*** Opening of Material provided ***
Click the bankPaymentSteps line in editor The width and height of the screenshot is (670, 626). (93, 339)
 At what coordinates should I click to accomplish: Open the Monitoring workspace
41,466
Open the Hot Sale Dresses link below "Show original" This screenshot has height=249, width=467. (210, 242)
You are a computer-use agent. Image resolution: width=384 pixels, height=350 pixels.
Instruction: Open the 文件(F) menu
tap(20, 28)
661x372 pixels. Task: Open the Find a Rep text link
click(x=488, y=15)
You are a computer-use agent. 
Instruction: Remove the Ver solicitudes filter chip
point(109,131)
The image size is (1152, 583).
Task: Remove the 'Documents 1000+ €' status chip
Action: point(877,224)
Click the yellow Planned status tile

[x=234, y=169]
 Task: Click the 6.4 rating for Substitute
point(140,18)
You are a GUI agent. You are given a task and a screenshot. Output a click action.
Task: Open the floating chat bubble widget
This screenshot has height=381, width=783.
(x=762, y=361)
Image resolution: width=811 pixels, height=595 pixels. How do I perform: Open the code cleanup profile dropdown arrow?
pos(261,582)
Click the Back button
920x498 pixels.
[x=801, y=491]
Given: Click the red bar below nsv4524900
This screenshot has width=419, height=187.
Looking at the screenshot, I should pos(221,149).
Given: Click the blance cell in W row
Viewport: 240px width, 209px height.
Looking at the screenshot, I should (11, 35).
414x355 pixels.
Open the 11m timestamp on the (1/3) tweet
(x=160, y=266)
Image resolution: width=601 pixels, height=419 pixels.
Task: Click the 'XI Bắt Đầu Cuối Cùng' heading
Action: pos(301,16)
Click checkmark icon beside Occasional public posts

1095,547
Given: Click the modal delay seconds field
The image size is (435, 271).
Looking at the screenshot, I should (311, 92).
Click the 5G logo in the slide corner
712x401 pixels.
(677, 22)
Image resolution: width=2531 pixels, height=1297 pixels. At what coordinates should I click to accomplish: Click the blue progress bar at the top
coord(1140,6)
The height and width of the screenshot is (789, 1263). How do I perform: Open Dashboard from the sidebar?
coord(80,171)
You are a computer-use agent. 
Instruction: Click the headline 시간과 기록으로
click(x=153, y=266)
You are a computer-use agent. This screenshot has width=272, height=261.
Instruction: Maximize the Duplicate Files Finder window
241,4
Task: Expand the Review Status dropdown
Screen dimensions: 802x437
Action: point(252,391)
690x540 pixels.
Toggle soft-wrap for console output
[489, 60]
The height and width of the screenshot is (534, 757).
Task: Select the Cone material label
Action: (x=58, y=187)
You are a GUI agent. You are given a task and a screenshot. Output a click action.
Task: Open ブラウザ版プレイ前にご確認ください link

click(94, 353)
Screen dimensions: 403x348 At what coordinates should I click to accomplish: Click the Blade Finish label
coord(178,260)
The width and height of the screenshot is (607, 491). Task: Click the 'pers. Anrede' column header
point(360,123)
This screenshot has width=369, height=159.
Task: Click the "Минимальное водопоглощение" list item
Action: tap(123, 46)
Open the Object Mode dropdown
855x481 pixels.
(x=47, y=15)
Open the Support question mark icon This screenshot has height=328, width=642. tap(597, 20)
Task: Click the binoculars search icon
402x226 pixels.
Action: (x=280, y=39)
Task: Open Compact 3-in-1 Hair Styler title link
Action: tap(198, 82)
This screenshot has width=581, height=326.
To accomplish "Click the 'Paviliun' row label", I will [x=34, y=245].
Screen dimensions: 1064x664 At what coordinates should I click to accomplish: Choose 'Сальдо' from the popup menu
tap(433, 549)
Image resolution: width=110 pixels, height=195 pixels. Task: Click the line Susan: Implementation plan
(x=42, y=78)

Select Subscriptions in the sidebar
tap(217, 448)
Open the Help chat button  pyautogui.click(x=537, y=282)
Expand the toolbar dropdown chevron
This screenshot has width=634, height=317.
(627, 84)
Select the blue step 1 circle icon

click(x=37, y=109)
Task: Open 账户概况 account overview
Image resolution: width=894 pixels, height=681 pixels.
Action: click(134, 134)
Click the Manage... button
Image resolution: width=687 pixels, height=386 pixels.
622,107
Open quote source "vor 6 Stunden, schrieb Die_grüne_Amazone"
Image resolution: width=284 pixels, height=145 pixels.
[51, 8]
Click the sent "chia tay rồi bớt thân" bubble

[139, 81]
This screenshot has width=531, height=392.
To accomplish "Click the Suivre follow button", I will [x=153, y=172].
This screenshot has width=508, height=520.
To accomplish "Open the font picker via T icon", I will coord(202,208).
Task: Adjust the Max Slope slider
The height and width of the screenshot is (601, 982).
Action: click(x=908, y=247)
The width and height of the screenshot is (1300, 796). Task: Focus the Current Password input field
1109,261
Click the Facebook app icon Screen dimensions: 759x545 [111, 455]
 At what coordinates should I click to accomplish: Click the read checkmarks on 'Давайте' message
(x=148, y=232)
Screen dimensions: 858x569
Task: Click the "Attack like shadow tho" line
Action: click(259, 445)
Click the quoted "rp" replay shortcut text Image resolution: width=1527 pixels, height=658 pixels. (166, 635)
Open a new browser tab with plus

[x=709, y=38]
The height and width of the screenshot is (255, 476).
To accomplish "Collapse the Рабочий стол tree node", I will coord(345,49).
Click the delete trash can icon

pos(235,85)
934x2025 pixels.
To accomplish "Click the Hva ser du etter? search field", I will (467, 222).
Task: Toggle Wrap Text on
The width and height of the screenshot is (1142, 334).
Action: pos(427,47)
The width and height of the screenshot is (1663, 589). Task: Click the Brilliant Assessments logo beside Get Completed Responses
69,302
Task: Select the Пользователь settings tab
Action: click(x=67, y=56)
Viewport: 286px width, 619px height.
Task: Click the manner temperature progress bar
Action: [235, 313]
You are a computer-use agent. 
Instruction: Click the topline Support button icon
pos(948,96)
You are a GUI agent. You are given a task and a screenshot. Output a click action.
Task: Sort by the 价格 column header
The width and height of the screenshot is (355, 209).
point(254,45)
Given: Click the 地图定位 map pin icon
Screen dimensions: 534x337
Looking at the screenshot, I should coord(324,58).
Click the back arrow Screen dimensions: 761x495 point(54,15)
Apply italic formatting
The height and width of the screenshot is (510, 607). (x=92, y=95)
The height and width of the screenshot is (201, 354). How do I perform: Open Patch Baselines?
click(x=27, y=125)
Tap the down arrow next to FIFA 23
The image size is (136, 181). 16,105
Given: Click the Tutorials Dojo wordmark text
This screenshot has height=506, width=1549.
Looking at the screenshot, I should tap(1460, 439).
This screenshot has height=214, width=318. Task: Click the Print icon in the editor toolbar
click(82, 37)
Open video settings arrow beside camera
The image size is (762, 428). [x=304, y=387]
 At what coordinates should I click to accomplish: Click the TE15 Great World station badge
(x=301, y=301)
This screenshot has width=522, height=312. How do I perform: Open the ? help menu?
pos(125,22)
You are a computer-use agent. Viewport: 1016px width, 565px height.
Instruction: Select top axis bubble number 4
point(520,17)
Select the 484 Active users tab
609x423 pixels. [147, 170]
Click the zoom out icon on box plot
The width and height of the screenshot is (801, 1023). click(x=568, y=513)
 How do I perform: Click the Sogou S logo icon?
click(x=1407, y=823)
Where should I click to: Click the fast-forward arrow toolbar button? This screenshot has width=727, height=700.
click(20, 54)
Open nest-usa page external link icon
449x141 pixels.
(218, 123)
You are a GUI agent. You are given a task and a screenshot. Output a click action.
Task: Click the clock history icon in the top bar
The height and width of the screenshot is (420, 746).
*** Close of Material provided ***
● Goal of the exercise: Each record above needs to be given again exactly as written.

● Solution:
Click the bankPaymentSteps line in editor The width and height of the screenshot is (670, 626). (93, 339)
 At what coordinates should I click to accomplish: Open the Monitoring workspace
41,466
Open the Hot Sale Dresses link below "Show original" This screenshot has height=249, width=467. (210, 242)
You are a computer-use agent. Image resolution: width=384 pixels, height=350 pixels.
Instruction: Open the 文件(F) menu
tap(20, 28)
661x372 pixels. Task: Open the Find a Rep text link
click(x=488, y=15)
You are a computer-use agent. 
Instruction: Remove the Ver solicitudes filter chip
point(109,131)
The image size is (1152, 583).
Task: Remove the 'Documents 1000+ €' status chip
Action: point(877,224)
Click the yellow Planned status tile

[x=234, y=169]
 Task: Click the 6.4 rating for Substitute
point(140,18)
You are a GUI agent. You are given a task and a screenshot. Output a click action.
Task: Open the floating chat bubble widget
This screenshot has height=381, width=783.
(x=762, y=361)
Image resolution: width=811 pixels, height=595 pixels. How do I perform: Open the code cleanup profile dropdown arrow?
pos(261,582)
Click the Back button
920x498 pixels.
[x=801, y=491]
Given: Click the red bar below nsv4524900
This screenshot has width=419, height=187.
Looking at the screenshot, I should pos(221,149).
Given: Click the blance cell in W row
Viewport: 240px width, 209px height.
Looking at the screenshot, I should (11, 35).
414x355 pixels.
Open the 11m timestamp on the (1/3) tweet
(x=160, y=266)
Image resolution: width=601 pixels, height=419 pixels.
Task: Click the 'XI Bắt Đầu Cuối Cùng' heading
Action: pos(301,16)
Click checkmark icon beside Occasional public posts

1095,547
Given: Click the modal delay seconds field
The image size is (435, 271).
Looking at the screenshot, I should (311, 92).
Click the 5G logo in the slide corner
712x401 pixels.
(677, 22)
Image resolution: width=2531 pixels, height=1297 pixels. At what coordinates should I click to accomplish: Click the blue progress bar at the top
coord(1140,6)
The height and width of the screenshot is (789, 1263). How do I perform: Open Dashboard from the sidebar?
coord(80,171)
You are a computer-use agent. 
Instruction: Click the headline 시간과 기록으로
click(x=153, y=266)
You are a computer-use agent. This screenshot has width=272, height=261.
Instruction: Maximize the Duplicate Files Finder window
241,4
Task: Expand the Review Status dropdown
Screen dimensions: 802x437
Action: point(252,391)
690x540 pixels.
Toggle soft-wrap for console output
[489, 60]
The height and width of the screenshot is (534, 757).
Task: Select the Cone material label
Action: (x=58, y=187)
You are a GUI agent. You are given a task and a screenshot. Output a click action.
Task: Open ブラウザ版プレイ前にご確認ください link

click(94, 353)
Screen dimensions: 403x348 At what coordinates should I click to accomplish: Click the Blade Finish label
coord(178,260)
The width and height of the screenshot is (607, 491). Task: Click the 'pers. Anrede' column header
point(360,123)
This screenshot has width=369, height=159.
Task: Click the "Минимальное водопоглощение" list item
Action: tap(123, 46)
Open the Object Mode dropdown
855x481 pixels.
(x=47, y=15)
Open the Support question mark icon This screenshot has height=328, width=642. tap(597, 20)
Task: Click the binoculars search icon
402x226 pixels.
Action: (x=280, y=39)
Task: Open Compact 3-in-1 Hair Styler title link
Action: tap(198, 82)
This screenshot has width=581, height=326.
To accomplish "Click the 'Paviliun' row label", I will [x=34, y=245].
Screen dimensions: 1064x664 At what coordinates should I click to accomplish: Choose 'Сальдо' from the popup menu
tap(433, 549)
Image resolution: width=110 pixels, height=195 pixels. Task: Click the line Susan: Implementation plan
(x=42, y=78)

Select Subscriptions in the sidebar
tap(217, 448)
Open the Help chat button  pyautogui.click(x=537, y=282)
Expand the toolbar dropdown chevron
This screenshot has width=634, height=317.
(627, 84)
Select the blue step 1 circle icon

click(x=37, y=109)
Task: Open 账户概况 account overview
Image resolution: width=894 pixels, height=681 pixels.
Action: click(134, 134)
Click the Manage... button
Image resolution: width=687 pixels, height=386 pixels.
622,107
Open quote source "vor 6 Stunden, schrieb Die_grüne_Amazone"
Image resolution: width=284 pixels, height=145 pixels.
[51, 8]
Click the sent "chia tay rồi bớt thân" bubble

[139, 81]
This screenshot has width=531, height=392.
To accomplish "Click the Suivre follow button", I will [x=153, y=172].
This screenshot has width=508, height=520.
To accomplish "Open the font picker via T icon", I will coord(202,208).
Task: Adjust the Max Slope slider
The height and width of the screenshot is (601, 982).
Action: click(x=908, y=247)
The width and height of the screenshot is (1300, 796). Task: Focus the Current Password input field
1109,261
Click the Facebook app icon Screen dimensions: 759x545 [111, 455]
 At what coordinates should I click to accomplish: Click the read checkmarks on 'Давайте' message
(x=148, y=232)
Screen dimensions: 858x569
Task: Click the "Attack like shadow tho" line
Action: click(259, 445)
Click the quoted "rp" replay shortcut text Image resolution: width=1527 pixels, height=658 pixels. (166, 635)
Open a new browser tab with plus

[x=709, y=38]
The height and width of the screenshot is (255, 476).
To accomplish "Collapse the Рабочий стол tree node", I will coord(345,49).
Click the delete trash can icon

pos(235,85)
934x2025 pixels.
To accomplish "Click the Hva ser du etter? search field", I will (467, 222).
Task: Toggle Wrap Text on
The width and height of the screenshot is (1142, 334).
Action: pos(427,47)
The width and height of the screenshot is (1663, 589). Task: Click the Brilliant Assessments logo beside Get Completed Responses
69,302
Task: Select the Пользователь settings tab
Action: click(x=67, y=56)
Viewport: 286px width, 619px height.
Task: Click the manner temperature progress bar
Action: [235, 313]
You are a computer-use agent. 
Instruction: Click the topline Support button icon
pos(948,96)
You are a GUI agent. You are given a task and a screenshot. Output a click action.
Task: Sort by the 价格 column header
The width and height of the screenshot is (355, 209).
point(254,45)
Given: Click the 地图定位 map pin icon
Screen dimensions: 534x337
Looking at the screenshot, I should coord(324,58).
Click the back arrow Screen dimensions: 761x495 point(54,15)
Apply italic formatting
The height and width of the screenshot is (510, 607). (x=92, y=95)
The height and width of the screenshot is (201, 354). How do I perform: Open Patch Baselines?
click(x=27, y=125)
Tap the down arrow next to FIFA 23
The image size is (136, 181). 16,105
Given: Click the Tutorials Dojo wordmark text
This screenshot has height=506, width=1549.
Looking at the screenshot, I should tap(1460, 439).
This screenshot has height=214, width=318. Task: Click the Print icon in the editor toolbar
click(82, 37)
Open video settings arrow beside camera
The image size is (762, 428). [x=304, y=387]
 At what coordinates should I click to accomplish: Click the TE15 Great World station badge
(x=301, y=301)
This screenshot has width=522, height=312. How do I perform: Open the ? help menu?
pos(125,22)
You are a computer-use agent. Viewport: 1016px width, 565px height.
Instruction: Select top axis bubble number 4
point(520,17)
Select the 484 Active users tab
609x423 pixels. [147, 170]
Click the zoom out icon on box plot
The width and height of the screenshot is (801, 1023). click(x=568, y=513)
 How do I perform: Click the Sogou S logo icon?
click(x=1407, y=823)
Where should I click to: Click the fast-forward arrow toolbar button? This screenshot has width=727, height=700.
click(20, 54)
Open nest-usa page external link icon
449x141 pixels.
(218, 123)
You are a GUI agent. You are given a task and a screenshot. Output a click action.
Task: Click the clock history icon in the top bar
The height and width of the screenshot is (420, 746).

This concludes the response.